Institutionalised HIV prevention tends to be monolithic, and why bother with it if “Bareback feels good and there’s no amount of health promotion that’s going to convince penis-owners of anything else”, as wrote Kristian. That statement is in need of qualification. True, most people, whether they are gay or not, whether it is about HIV or not, will remain impervious to prevention messages of all sorts as long as they do not feel they are at risk.
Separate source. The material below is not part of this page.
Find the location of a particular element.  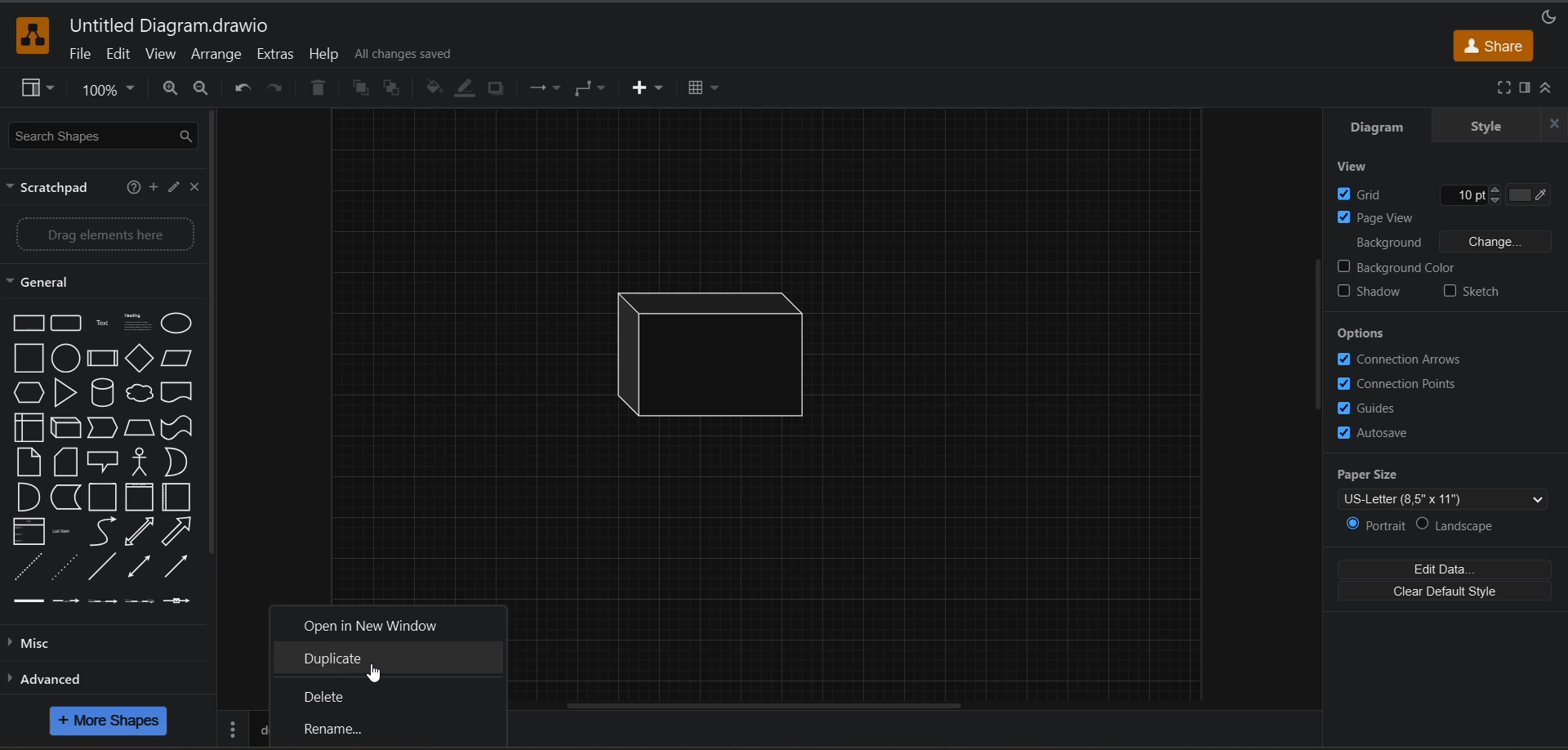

Look at 48-year-old Rachel Dilley, who recalls finding out she was HIV positive and never thought she could be at risk because she believed HIV only affected Black people in Africa.
For organisations involved in messaging prevention it is also a strong signal that they should get up to date with the science, that they should be wary of engaging in partisan debate, that they should build on evidence, engage with the research at much earlier stages of development and work hard(er) to make complex information intelligible facts.
There is no doubt that HIV transmission could occur from those on treatment with a perfect, undetectable viral load, even if we have not seen it yet. But an upfront dismissal of is neither justified nor justifiable. It only shows an inability to move along with clinical developments. It deprives men, particularly those who do not use condoms, of a prevention choice that could protect them from becoming infected, as long as they understand the limitations of treatment as/for prevention. It stigmatises HIV positive gay men who do not need to be reminded that they still have HIV as the pill(s) they take everyday does that for them.
Treatment for prevention is not a magic bullet. Until there is a HIV vaccine, there is no magic bullet, not even in that gun that some use to play “Russian Roulette” with; but there are guns that jam and TasP is the first prevention intervention to actually jam that gun.